Hunt commits NHS to maximum 12-month waiting time

4 Aug 14
No NHS patient should have to wait more than a year for treatment, Health Secretary Jeremy Hunt announced today in a new commitment for the health service.

By Richard Johnstone | 4 August 2014

No NHS patient should have to wait more than a year for treatment, Health Secretary Jeremy Hunt announced today in a new commitment for the health service.

In a speech at Royal Surrey County Hospital, Hunt said set out a £250m plan to quicken treatment for those who had been waiting for more than 18 weeks.

He acknowledged that the last Labour government had made progress in cutting waiting lists following the introduction of the 18-week target in 2004.

There were now 3.4 million patients being treated within this timeframe, Hunt said, which showed that delivering timely access had become ‘part of the DNA’ of the NHS.

And the target had been maintained even as NHS funding had been squeezed.

‘Until 2010 NHS funding generally rose faster than the demand for its services,’ he said.

‘But because we have had to deal with the deficit we inherited, since 2010 funding has risen by 0.1% a year – even though demand for NHS services has risen by 3.6% a year, which makes the achievements of the last four years even more astonishing.’

However, Hunt said the waiting time target had also created some ‘unintended consequences’. For example, if commissioners were faced with a choice between treating a patient who had missed the 18-week target or someone who had not yet reached it, the incentive was to treat the person who had not yet missed the target.

As a result, there were 18,500 people who had been waiting for more than a year for treatment when the coalition government came to power in 2010.

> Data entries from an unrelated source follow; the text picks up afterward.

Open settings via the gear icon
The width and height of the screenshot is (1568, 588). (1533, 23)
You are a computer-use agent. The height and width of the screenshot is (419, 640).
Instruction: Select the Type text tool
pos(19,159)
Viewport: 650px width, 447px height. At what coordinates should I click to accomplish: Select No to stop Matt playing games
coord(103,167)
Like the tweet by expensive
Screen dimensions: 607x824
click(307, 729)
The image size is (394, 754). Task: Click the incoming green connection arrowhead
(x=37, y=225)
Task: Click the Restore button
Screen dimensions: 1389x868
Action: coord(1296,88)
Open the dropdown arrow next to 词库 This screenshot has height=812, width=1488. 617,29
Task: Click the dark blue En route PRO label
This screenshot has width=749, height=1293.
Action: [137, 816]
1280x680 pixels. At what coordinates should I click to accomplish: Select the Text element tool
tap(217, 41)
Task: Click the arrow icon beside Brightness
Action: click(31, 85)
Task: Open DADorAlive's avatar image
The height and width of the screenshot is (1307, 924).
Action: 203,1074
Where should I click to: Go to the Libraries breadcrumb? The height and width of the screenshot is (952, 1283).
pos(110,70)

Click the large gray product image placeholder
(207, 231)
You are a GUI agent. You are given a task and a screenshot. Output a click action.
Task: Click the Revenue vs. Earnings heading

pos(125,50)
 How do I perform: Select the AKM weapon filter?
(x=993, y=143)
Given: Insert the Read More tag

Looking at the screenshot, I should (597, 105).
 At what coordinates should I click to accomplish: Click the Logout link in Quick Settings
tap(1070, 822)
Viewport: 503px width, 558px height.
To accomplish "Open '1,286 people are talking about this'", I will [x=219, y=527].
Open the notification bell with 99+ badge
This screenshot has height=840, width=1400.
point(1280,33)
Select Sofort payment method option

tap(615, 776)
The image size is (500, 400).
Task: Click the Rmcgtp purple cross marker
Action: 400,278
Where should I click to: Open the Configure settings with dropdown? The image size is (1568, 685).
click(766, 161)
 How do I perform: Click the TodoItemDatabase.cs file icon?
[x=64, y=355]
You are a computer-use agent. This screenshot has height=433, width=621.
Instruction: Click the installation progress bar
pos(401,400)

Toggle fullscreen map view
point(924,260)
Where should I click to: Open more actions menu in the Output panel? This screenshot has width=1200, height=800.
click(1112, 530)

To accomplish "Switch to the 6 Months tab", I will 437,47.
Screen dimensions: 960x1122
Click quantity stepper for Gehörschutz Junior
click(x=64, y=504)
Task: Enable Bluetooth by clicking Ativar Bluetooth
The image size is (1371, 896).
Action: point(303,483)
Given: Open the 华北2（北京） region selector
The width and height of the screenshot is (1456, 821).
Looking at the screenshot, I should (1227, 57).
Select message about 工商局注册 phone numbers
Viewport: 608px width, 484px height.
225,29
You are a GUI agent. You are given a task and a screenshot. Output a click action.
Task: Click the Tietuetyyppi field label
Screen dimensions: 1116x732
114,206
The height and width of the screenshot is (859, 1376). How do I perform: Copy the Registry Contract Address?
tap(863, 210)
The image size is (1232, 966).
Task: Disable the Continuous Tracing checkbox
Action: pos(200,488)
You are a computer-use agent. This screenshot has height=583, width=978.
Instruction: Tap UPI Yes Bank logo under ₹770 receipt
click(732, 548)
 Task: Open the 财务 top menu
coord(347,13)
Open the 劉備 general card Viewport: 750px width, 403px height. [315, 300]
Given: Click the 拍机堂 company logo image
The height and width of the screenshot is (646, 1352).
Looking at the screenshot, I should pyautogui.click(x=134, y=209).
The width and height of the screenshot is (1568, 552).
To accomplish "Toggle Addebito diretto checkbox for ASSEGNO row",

‘I am pleased to say that even though none of those people count towards the standard 18-week target, we have nonetheless reduced that number to just 500,’ Hunt said.

‘But today I want to say that even 500 is too many. If a single one of those patients is waiting not out of choice, or for proper clinical reasons, but simply because the NHS has not been able to provide the treatment they need for a whole year, then that is unacceptable.

‘I want the number of people waiting more than a year for their operation to be not in the thousands, not in the hundreds, but as close to zero as possible.’

As part of a renewed focus, NHS England would now review these 500 cases to ensure patients could be treated as soon as possible.

Around £250m would also be provided for NHS England to commission 100,000 additional treatments over the summer for those waiting longer than 18 weeks, including 40,000 additional inpatient admissions.

Although this may have a knock-on effect on the 18-week target, Hunt said it would again be met by the end of the year.

The Foundation Trust Network welcomed the announcement, saying that a 'managed breach' of the 18-week target, to treat those who have been waiting longer, was sensible.

However, chief executive Chris Hopson added that it was essential that the NHS was able to move beyond short-term funding injections.

‘Far better that we move permanently to new and sustainable models of care that are appropriately funded, with all parts of the NHS including GPs, community and ambulance services playing their part in helping to manage the increased demand the NHS faces.’